Según otros textos, el vino era objeto de trueque y de limosna. Braulio, según relata en su Epístola 10, escribe a Yactato diciéndole que a cambio del obsequio de harina que éste le había hecho, le corresponde regalándole dos medidas de vino, una de aceite, aceitunas y un modio de ciruelas (DÍAZ, 1982). El vino formaba parte de las limosnas, junto con el aceite y la miel, que Masona, obispo de Mérida en tiempos de Leovogildo, repartía a los pobres de su diócesis.

Objetivo planteado 1. Traduce al inglés esta oración del fragmento sobre el vino: "El vino formaba parte de las limosnas, junto con el aceite y la miel, que Masona, obispo de Mérida en tiempos de Leovogildo, repartía a los pobres de su diócesis."
Objetivo planteado 2. Transcribe del fragmento sobre el vino el pasaje que comienza en "Según otros textos, el" y termina en "de su diócesis.".
Los datos no guardan relación con el fragmento.

Datos proporcionados.
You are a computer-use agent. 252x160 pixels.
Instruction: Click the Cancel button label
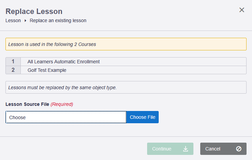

Solución 1. Wine was part of the alms, along with oil and honey, that Masona, bishop of Mérida in the time of Leovogildo, distributed to the poor of his diocese.

Solución 2.
Según otros textos, el vino era objeto de trueque y de limosna. Braulio, según relata en su Epístola 10, escribe a Yactato diciéndole que a cambio del obsequio de harina que éste le había hecho, le corresponde regalándole dos medidas de vino, una de aceite, aceitunas y un modio de ciruelas (DÍAZ, 1982). El vino formaba parte de las limosnas, junto con el aceite y la miel, que Masona, obispo de Mérida en tiempos de Leovogildo, repartía a los pobres de su diócesis.